## Task instructions
Down to the last character, write out the records below.

-------- Supplied material --------

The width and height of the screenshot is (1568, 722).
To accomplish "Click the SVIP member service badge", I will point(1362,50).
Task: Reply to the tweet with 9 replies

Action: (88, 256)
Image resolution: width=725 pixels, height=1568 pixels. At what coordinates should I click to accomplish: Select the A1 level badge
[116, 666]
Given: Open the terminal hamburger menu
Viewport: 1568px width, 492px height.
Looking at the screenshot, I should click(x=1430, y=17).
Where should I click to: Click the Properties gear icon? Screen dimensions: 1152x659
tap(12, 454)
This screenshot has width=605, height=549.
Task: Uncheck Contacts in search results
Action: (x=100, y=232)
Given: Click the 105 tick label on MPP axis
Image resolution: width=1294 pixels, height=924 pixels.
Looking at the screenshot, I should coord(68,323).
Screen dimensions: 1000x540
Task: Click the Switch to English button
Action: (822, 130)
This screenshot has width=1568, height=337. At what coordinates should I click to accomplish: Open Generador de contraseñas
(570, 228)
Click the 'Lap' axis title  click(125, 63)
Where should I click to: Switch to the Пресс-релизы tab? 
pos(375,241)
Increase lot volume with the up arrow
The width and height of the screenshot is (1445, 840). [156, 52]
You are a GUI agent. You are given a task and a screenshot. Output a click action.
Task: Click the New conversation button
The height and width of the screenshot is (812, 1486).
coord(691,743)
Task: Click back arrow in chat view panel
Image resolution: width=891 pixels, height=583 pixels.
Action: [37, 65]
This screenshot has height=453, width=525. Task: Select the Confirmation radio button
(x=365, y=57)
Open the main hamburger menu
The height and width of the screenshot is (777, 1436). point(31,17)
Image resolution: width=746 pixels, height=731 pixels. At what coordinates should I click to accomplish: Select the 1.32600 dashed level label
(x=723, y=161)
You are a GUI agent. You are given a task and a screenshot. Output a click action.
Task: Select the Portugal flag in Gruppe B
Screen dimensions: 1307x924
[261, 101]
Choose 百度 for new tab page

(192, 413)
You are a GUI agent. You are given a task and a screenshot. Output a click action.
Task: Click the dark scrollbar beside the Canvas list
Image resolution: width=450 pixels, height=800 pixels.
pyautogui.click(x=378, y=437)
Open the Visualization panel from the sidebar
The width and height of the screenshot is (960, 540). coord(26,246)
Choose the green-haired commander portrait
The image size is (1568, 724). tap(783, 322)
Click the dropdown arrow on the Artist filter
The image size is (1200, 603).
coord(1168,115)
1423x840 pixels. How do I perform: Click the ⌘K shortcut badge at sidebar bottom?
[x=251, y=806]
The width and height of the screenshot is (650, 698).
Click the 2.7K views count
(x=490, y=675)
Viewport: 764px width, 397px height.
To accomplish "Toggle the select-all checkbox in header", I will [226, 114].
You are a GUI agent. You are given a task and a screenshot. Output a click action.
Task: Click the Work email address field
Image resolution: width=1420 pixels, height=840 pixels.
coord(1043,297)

--------

## Answer for this exercise
The width and height of the screenshot is (1568, 722).
To accomplish "Click the SVIP member service badge", I will point(1362,50).
Task: Reply to the tweet with 9 replies

Action: (88, 256)
Image resolution: width=725 pixels, height=1568 pixels. At what coordinates should I click to accomplish: Select the A1 level badge
[116, 666]
Given: Open the terminal hamburger menu
Viewport: 1568px width, 492px height.
Looking at the screenshot, I should click(x=1430, y=17).
Where should I click to: Click the Properties gear icon? Screen dimensions: 1152x659
tap(12, 454)
This screenshot has width=605, height=549.
Task: Uncheck Contacts in search results
Action: (x=100, y=232)
Given: Click the 105 tick label on MPP axis
Image resolution: width=1294 pixels, height=924 pixels.
Looking at the screenshot, I should coord(68,323).
Screen dimensions: 1000x540
Task: Click the Switch to English button
Action: (822, 130)
This screenshot has width=1568, height=337. At what coordinates should I click to accomplish: Open Generador de contraseñas
(570, 228)
Click the 'Lap' axis title  click(125, 63)
Where should I click to: Switch to the Пресс-релизы tab? 
pos(375,241)
Increase lot volume with the up arrow
The width and height of the screenshot is (1445, 840). [156, 52]
You are a GUI agent. You are given a task and a screenshot. Output a click action.
Task: Click the New conversation button
The height and width of the screenshot is (812, 1486).
coord(691,743)
Task: Click back arrow in chat view panel
Image resolution: width=891 pixels, height=583 pixels.
Action: [37, 65]
This screenshot has height=453, width=525. Task: Select the Confirmation radio button
(x=365, y=57)
Open the main hamburger menu
The height and width of the screenshot is (777, 1436). point(31,17)
Image resolution: width=746 pixels, height=731 pixels. At what coordinates should I click to accomplish: Select the 1.32600 dashed level label
(x=723, y=161)
You are a GUI agent. You are given a task and a screenshot. Output a click action.
Task: Select the Portugal flag in Gruppe B
Screen dimensions: 1307x924
[261, 101]
Choose 百度 for new tab page

(192, 413)
You are a GUI agent. You are given a task and a screenshot. Output a click action.
Task: Click the dark scrollbar beside the Canvas list
Image resolution: width=450 pixels, height=800 pixels.
pyautogui.click(x=378, y=437)
Open the Visualization panel from the sidebar
The width and height of the screenshot is (960, 540). coord(26,246)
Choose the green-haired commander portrait
The image size is (1568, 724). tap(783, 322)
Click the dropdown arrow on the Artist filter
The image size is (1200, 603).
coord(1168,115)
1423x840 pixels. How do I perform: Click the ⌘K shortcut badge at sidebar bottom?
[x=251, y=806]
The width and height of the screenshot is (650, 698).
Click the 2.7K views count
(x=490, y=675)
Viewport: 764px width, 397px height.
To accomplish "Toggle the select-all checkbox in header", I will [226, 114].
You are a GUI agent. You are given a task and a screenshot. Output a click action.
Task: Click the Work email address field
Image resolution: width=1420 pixels, height=840 pixels.
coord(1043,297)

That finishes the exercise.